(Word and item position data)
______________________________

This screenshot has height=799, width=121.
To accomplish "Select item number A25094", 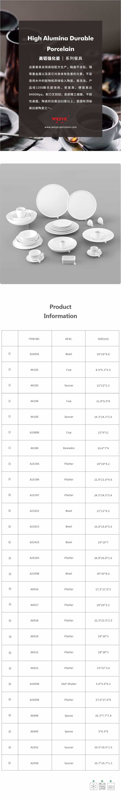I will click(x=34, y=699).
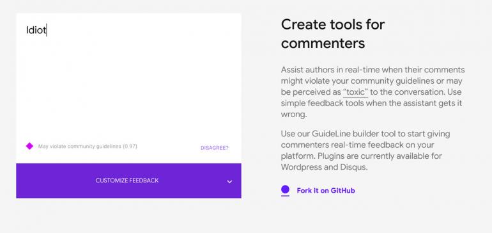Click the Create tools for commenters heading
This screenshot has width=492, height=233.
click(x=333, y=34)
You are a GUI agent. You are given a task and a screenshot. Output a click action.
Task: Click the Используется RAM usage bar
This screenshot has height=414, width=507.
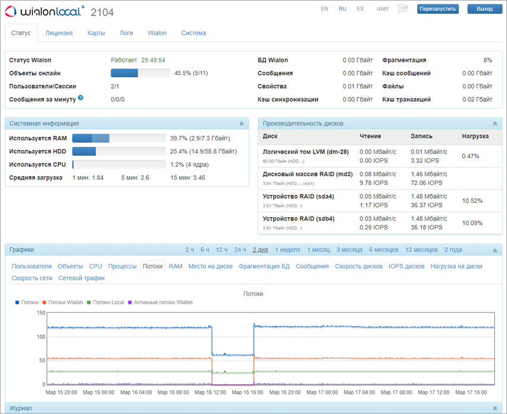[118, 138]

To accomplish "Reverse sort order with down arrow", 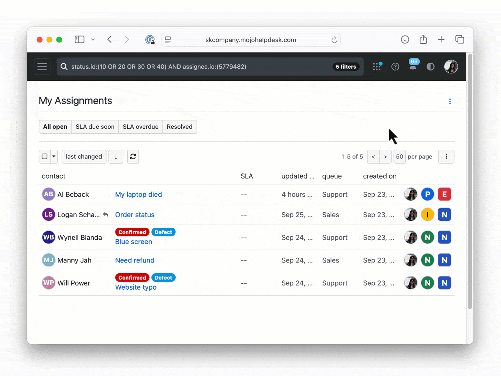I will pyautogui.click(x=116, y=157).
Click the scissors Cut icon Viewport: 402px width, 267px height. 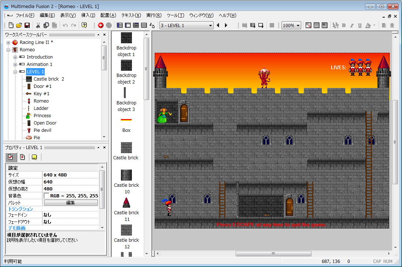tap(38, 25)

______________________________

**Work to complete:**
Collect every line above that contains the string "This". Case counts.

**Solution to the problem:**
This screenshot has height=799, width=121.
This screenshot has width=492, height=233.
This screenshot has height=414, width=507.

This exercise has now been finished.